O Público de hoje aborda de novo a questão da adopção infantil em Portugal a propósito da realização em Lisboa de um congresso internacional dedicado a esta matéria.
Apesar de alguns dados positivos referidos no trabalho, ainda continuamos com uma elevada quantidade de crianças institucionalizadas, muitas das quais sem projectos de vida viáveis pese o empenho dos técnicos. Neste universo, acresce a dificuldade enorme de algumas crianças em ser adoptadas devido a situações como doença, deficiência, existência de irmãos ou uma idade já elevada. Assim, muitas crianças estarão mesmo condenadas a não ter uma família. Curiosamente, existem famílias interessadas na adopção de bebés que esperam até cinco anos porque entre os mais pequeninos passíveis de adopção, o número é menor, situação que se mantém, os candidatos à adopção preferem as crianças abaixo dos 3 anos.
Como é óbvio, um processo de adopção é algo cuja qualidade não pode em momento algum ser hipotecada e o Plano Nacional de Adopção zela por isso no sentido de evitar, por exemplo, processos de "devolução" de crianças em processo de adopção, situação altamente penalizadora para todos os envolvidos. No entanto, parece claro que o processo carece de agilização de modo a que os candidatos à adopção não desistam assustados com a morosidade.
Como repararão os mais atentos, sempre que aqui me refiro a este tipo de questões, julgo justificado umas notas sobre os contextos familiares das crianças.
Por estranho que possa parecer, existe uma outra realidade, menos perceptível em termos globais, mas conhecida por aqueles que lidam de mais perto com as crianças e que remete para a quantidade enorme de situações de crianças abandonadas e rejeitadas dentro das famílias, algumas destas famílias até com um funcionamento aparentemente normal.
Pode parecer surpreendente esta abordagem, mas muitas crianças vivem em famílias, diferentes tipos de família, que, por variadíssimas razões, as não desejam, as não amam, apenas as toleram, cuidam, pior ou melhor, sobretudo nos aspectos "logísticos". Em alguns casos, são mesmo crianças a que "não falta nada", dizem-nos. Na verdade falta-lhes o essencial, o abrigo de uma família.
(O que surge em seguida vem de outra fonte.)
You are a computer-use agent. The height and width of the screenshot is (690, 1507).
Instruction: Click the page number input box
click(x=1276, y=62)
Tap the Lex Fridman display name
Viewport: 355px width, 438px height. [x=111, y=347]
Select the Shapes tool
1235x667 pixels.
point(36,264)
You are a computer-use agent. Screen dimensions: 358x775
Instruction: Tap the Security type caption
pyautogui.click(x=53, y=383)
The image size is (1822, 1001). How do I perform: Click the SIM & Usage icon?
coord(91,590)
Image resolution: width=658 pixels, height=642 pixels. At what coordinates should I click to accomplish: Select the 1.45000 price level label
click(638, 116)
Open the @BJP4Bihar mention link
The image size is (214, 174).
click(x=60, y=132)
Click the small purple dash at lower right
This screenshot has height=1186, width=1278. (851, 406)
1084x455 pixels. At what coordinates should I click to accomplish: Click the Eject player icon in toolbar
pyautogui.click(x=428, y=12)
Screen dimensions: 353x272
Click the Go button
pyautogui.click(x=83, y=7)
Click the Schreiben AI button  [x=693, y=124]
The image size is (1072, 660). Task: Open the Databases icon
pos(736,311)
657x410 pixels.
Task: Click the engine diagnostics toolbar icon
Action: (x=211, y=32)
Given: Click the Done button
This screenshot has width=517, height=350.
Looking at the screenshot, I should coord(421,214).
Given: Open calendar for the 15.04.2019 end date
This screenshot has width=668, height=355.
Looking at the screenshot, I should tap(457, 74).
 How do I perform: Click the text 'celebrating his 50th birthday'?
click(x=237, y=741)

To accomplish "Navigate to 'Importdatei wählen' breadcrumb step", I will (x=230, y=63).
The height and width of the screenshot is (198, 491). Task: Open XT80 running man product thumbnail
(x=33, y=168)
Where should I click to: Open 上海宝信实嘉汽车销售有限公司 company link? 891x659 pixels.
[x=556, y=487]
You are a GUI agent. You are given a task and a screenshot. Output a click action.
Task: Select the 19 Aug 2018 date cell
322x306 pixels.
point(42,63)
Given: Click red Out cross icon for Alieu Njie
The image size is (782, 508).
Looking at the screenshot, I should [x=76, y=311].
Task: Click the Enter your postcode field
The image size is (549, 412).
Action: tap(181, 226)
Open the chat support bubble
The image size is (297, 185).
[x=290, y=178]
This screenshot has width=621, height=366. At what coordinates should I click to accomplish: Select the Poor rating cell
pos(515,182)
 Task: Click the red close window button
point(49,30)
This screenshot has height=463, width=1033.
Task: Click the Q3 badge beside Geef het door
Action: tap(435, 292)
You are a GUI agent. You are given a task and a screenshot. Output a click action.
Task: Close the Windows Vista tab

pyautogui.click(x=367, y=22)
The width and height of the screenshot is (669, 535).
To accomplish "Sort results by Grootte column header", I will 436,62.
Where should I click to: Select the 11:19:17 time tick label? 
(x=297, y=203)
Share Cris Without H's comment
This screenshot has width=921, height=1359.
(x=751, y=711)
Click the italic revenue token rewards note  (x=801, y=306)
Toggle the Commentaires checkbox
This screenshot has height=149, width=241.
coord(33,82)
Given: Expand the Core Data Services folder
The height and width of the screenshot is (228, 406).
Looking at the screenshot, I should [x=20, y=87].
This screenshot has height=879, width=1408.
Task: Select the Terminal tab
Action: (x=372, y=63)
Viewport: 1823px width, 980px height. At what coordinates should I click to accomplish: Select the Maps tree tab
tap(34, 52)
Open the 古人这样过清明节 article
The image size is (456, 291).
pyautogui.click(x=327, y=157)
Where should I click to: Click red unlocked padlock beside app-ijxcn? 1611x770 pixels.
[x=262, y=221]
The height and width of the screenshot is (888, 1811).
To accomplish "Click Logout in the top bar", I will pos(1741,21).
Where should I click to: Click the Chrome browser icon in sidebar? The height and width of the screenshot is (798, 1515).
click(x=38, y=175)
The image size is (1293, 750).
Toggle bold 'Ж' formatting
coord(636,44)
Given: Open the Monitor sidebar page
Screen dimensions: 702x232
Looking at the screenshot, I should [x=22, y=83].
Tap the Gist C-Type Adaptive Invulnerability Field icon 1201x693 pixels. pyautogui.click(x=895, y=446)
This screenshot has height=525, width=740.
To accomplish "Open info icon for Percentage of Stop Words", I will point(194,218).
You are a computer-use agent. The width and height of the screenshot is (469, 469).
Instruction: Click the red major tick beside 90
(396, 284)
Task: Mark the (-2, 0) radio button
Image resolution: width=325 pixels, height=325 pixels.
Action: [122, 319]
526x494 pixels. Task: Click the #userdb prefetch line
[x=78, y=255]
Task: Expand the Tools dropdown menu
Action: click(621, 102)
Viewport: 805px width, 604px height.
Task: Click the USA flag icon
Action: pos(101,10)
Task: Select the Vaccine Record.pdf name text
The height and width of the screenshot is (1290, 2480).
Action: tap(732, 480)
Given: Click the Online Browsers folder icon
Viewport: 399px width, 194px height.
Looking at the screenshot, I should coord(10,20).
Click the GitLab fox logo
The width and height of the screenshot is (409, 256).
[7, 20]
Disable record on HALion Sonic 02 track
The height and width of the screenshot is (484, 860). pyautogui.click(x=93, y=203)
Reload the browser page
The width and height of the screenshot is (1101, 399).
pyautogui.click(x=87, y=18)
Quando penso nestas situações lembro-me sempre de uma expressão que ouvi já há algum tempo a Laborinho Lúcio num dos encontros que tenho tido o privilégio de manter com ele.
Dizia Laborinho Lúcio que "só as crianças adoptadas são felizes, felizmente a maioria das crianças são adoptadas pelos seus pais”. Na verdade, muitas crianças não chegam a ser adoptadas pelos seus pais, crescem sós e abandonadas.
Existem mais crianças a viver narrativas desta natureza, abandonadas e ou rejeitadas dentro da família, do que se pode imaginar.